JINQS (pronounced “JINX”) is a Java library for building simulation models of multi-class queueing networks.  It has three distinguishing features:

  1. It is very simple and easy to use
  2. It is extensible, so if you need to model something that isn’t already provided you just extend something that is
  3. There is no graphical user interface(!)

JINQS is structured into two packages:

  1. tools, which provides a set of low-level tools for managing and analysing discrete-event simulations
  2. network, built on top of tools, that provides classes for building multiclass queueing networks

To build a queueing network you simply define a set of nodes, link them together and  then call simulate().

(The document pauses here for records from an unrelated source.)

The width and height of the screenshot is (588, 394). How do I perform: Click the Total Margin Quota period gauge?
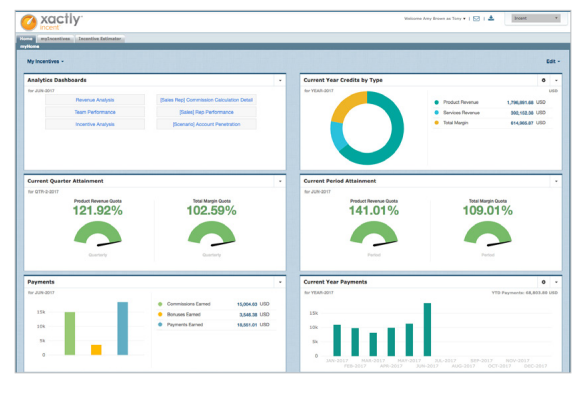click(488, 234)

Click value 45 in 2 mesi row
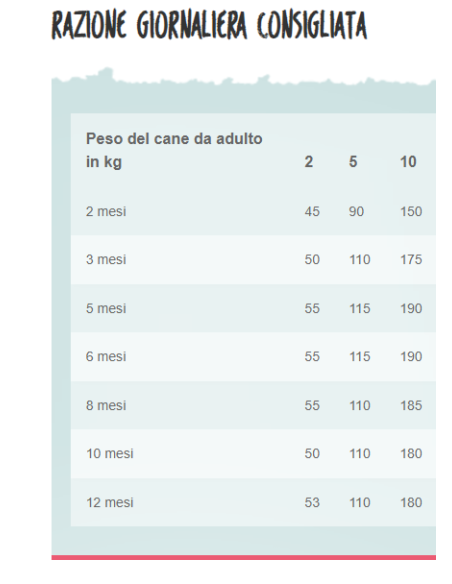click(312, 211)
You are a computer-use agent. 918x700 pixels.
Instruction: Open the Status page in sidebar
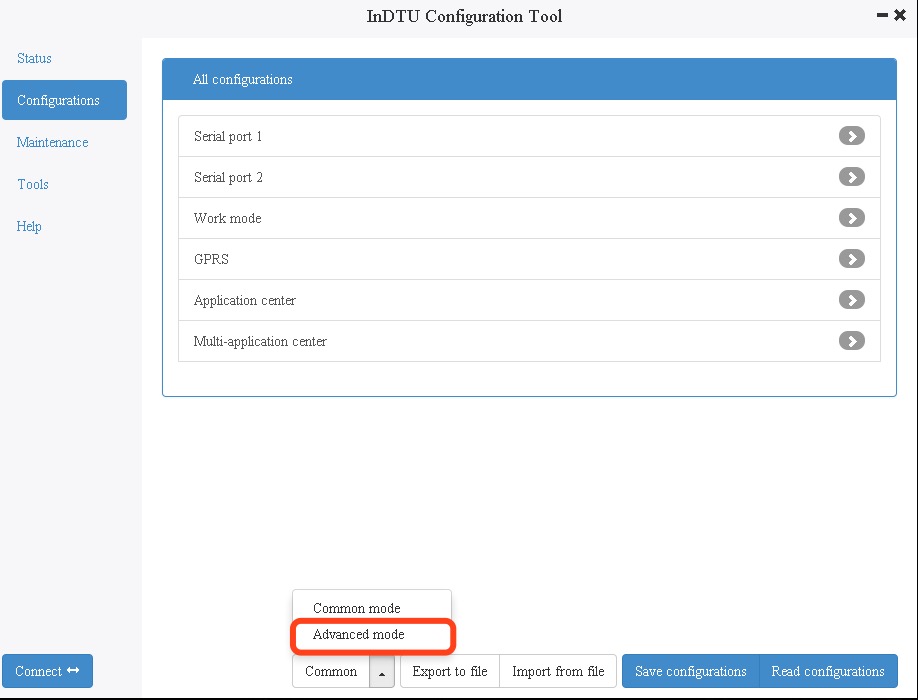(x=35, y=58)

JINQS V1.0 is free software that can be downloaded and modified at will, although I accept no responsibility for any problems that may arise from its use.

Downloads

Why is it called “JINQS”?

Because it contains a ‘J’ for Java and a ‘QN’ for Queueing Network – well, sort of!  The best I can come up with is “Java Implementation of a Network-of-Queues Simulation”.  “JINQS” sounds much better!  However, beware:

jinx:  noun, “a person, thing, or influence supposed to bring bad luck” — dictionary.com.
However, the origin of the word jinx is most likely from the Latin name for the Wryneck, which is a bird “used in divination and magic“, so there you go!